What is expected
Nothing but the lines from the one that contains "Viewport: 1140px width, 445px" to the end of the records should be printed, both ends included, exactly as given.

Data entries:
=== Begin Enclosure ===

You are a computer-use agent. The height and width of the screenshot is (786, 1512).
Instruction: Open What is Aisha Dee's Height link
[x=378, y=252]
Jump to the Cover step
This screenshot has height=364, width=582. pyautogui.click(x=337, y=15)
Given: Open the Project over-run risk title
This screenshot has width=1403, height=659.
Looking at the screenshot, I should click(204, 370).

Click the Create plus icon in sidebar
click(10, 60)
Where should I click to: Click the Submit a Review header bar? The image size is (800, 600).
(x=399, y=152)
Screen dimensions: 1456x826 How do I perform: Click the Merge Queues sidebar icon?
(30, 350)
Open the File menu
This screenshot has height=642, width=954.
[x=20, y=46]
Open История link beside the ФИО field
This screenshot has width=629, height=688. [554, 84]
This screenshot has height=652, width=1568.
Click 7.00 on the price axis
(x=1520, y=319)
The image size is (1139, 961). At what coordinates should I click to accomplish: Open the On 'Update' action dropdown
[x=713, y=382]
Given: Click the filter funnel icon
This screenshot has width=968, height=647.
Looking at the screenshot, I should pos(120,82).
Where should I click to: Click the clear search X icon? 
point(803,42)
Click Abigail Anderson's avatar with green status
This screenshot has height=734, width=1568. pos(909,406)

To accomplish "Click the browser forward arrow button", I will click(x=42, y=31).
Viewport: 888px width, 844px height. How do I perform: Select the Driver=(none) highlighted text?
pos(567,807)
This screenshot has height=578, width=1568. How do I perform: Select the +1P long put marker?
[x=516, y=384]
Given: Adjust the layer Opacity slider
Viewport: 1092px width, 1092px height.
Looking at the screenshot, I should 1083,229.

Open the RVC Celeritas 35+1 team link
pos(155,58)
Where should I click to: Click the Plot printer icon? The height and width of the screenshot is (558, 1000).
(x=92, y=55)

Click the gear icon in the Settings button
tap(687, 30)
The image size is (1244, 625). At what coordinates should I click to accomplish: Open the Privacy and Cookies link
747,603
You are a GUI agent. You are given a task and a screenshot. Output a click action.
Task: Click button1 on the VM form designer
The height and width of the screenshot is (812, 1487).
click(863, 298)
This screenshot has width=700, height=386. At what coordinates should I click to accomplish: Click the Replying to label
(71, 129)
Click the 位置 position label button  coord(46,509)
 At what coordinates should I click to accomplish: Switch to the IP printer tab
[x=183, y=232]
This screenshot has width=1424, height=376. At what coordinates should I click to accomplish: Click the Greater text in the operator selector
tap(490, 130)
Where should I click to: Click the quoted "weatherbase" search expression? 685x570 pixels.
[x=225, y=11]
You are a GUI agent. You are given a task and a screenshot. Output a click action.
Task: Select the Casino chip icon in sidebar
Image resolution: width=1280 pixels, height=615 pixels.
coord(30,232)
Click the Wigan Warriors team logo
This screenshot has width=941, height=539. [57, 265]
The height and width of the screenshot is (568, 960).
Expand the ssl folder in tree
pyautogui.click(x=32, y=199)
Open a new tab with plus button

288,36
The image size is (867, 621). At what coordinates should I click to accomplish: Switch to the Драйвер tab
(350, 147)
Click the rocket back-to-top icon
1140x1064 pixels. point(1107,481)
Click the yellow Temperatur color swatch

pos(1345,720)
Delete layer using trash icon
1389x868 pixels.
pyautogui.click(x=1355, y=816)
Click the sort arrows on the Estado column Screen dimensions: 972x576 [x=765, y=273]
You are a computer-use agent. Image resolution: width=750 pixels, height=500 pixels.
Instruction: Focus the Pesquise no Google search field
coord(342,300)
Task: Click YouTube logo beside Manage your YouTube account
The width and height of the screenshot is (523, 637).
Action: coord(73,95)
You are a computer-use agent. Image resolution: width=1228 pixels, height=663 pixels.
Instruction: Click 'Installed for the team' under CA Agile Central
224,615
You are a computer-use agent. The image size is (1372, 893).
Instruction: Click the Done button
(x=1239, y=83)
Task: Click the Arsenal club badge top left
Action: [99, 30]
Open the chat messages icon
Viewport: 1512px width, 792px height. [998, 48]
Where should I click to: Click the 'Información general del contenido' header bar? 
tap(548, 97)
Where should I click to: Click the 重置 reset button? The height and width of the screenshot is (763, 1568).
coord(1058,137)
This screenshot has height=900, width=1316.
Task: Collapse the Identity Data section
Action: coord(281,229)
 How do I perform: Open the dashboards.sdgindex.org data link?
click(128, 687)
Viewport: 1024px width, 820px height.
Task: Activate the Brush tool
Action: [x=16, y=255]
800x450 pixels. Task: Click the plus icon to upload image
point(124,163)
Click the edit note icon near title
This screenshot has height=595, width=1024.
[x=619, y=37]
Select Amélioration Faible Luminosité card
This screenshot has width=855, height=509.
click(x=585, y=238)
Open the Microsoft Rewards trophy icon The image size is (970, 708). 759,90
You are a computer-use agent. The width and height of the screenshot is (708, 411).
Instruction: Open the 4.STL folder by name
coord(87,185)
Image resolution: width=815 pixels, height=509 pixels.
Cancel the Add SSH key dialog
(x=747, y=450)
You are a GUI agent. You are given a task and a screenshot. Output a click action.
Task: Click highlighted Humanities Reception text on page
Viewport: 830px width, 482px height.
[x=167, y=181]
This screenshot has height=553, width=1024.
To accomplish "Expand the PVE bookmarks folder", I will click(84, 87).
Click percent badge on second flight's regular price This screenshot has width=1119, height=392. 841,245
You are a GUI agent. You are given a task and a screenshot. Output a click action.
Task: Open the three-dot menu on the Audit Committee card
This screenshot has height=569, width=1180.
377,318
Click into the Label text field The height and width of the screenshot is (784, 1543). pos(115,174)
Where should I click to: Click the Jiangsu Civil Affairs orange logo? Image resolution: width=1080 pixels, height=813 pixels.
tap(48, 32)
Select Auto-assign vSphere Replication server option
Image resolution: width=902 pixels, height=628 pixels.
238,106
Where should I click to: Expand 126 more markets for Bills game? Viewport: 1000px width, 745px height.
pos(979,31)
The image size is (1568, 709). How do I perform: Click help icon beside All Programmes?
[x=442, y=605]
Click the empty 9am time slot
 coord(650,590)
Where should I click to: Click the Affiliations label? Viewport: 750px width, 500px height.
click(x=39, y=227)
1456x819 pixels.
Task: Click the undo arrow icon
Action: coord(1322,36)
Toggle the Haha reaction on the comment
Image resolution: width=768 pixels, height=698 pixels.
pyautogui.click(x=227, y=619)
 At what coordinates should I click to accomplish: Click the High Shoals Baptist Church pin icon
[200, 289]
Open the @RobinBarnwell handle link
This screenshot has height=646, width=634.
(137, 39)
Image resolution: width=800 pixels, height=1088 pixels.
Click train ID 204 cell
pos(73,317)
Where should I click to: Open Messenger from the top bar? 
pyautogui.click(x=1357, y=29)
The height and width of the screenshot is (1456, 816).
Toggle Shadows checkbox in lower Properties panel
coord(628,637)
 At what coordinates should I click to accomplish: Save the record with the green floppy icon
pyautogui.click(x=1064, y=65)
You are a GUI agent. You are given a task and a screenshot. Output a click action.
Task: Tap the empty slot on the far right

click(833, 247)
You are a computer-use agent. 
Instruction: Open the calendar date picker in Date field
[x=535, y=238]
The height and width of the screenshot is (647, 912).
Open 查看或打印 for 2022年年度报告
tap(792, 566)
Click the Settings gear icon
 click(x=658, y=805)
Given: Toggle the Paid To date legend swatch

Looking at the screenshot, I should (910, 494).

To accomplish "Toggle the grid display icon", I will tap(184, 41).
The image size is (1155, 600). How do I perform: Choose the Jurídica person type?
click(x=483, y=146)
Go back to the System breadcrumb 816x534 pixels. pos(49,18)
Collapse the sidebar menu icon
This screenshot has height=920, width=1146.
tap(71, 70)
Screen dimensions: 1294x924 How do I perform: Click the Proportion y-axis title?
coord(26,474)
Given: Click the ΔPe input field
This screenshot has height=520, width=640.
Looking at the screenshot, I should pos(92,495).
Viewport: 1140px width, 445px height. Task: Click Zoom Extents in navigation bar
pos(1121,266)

=== End Enclosure ===

Solution for this problem
Viewport: 1140px width, 445px height. Task: Click Zoom Extents in navigation bar
pos(1121,266)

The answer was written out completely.